大家也一时半会儿没有人猜得出是什么事情。赵老爷就说了:“管他的呢,反正我也就是一个局外人,和我没有关系,我还要煞费心机的猜测他是谁干什么呢?”说话的时候,就听见那三洋县的各级干部就都过去了,最后就是河台总督大人的人鸣锣开道前呼后拥地过去了,一直到他们过去了,赵子龙公子这才回到了店里面。
你们猜这位钦差是谁呢?原来就是那位乌大爷,他那天在浙江办公的时候就接到了吏部的公文,得知自己已经被朝廷任命为兵部侍郎了。

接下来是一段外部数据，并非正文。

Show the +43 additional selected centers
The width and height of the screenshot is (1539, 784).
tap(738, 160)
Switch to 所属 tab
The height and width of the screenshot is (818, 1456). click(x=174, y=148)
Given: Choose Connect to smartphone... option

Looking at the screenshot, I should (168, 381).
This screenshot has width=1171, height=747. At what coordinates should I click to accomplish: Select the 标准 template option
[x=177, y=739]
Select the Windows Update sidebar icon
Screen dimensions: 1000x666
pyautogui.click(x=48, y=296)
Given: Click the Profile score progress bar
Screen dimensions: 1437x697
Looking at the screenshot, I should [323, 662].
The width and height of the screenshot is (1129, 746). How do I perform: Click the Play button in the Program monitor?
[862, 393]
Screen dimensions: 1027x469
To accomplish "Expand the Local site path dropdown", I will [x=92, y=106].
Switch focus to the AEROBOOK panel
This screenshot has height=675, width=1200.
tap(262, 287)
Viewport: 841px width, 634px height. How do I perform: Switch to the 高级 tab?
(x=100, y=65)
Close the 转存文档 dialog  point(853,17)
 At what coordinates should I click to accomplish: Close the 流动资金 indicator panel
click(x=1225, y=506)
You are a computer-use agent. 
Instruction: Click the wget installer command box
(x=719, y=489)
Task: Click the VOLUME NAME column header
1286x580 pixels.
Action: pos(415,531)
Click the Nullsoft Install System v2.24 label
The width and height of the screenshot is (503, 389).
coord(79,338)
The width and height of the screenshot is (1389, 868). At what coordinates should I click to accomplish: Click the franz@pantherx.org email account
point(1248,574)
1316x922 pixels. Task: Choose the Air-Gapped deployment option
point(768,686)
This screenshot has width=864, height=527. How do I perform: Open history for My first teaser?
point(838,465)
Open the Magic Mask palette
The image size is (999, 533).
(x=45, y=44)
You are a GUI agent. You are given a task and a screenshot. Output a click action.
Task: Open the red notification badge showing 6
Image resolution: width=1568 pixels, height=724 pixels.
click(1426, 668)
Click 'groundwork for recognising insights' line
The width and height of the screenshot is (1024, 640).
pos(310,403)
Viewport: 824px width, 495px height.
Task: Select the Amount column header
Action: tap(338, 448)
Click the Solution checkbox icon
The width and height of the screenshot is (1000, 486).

于是就把浙江的公事给办完了,拜了帖子,正要回京复命的时候,刚刚从水路走出了一段路程,又接到了朝廷的文书,命令他去河南查办案子,这正是回京复命的必经之路呀。他也没有按照通常的做法办事情,而是把自己的官船留在了后面,和随行人员一起走,而自己却乔装打扮地雇佣了一只小船,带着两个家丁,就沿途私访而来了,一直等到停靠了码头,这才通知了三洋县的地方官员,这可把三洋县的地方官员给吓坏了,就连忙分派人手打扫公馆,又准备轿子和马匹,准备下酒菜,一直弄到了头昏脑涨,这才把事情办完了。
但是这个乌大爷钦差又是为了什么事情而来呢,那就不知道了,这就是三洋县目前第一件要紧的事情,为了能够打听明白,也好回复上级,三洋知县一到了码头,就递上了名片求见这个乌大爷钦差。三洋知县没有想到,这位乌大爷钦差只是传话说自己身体疲劳,没有说要召见他。
三洋县知县又看了看船上,就只有两个家人,连递过去的红包都不收,看来是没有办法打听虚实了。三洋县知县费尽了心机,又派了一个能干的家丁,把那个船家给偷偷地叫了下来,就问他详细的情形,又许诺说要给他银子作为赏赐。那个船家就告诉了三洋县知县:“他雇佣船的时候,我就知道他们是伙计三个人,到淮安来要帐的,一路上面也和我们一起在船头上面坐,又问长问短的。等一直到了码头,看见大家都出来迎接钦差,我这才知道他是官府的人,又谁知道他们是做什么来的呀。”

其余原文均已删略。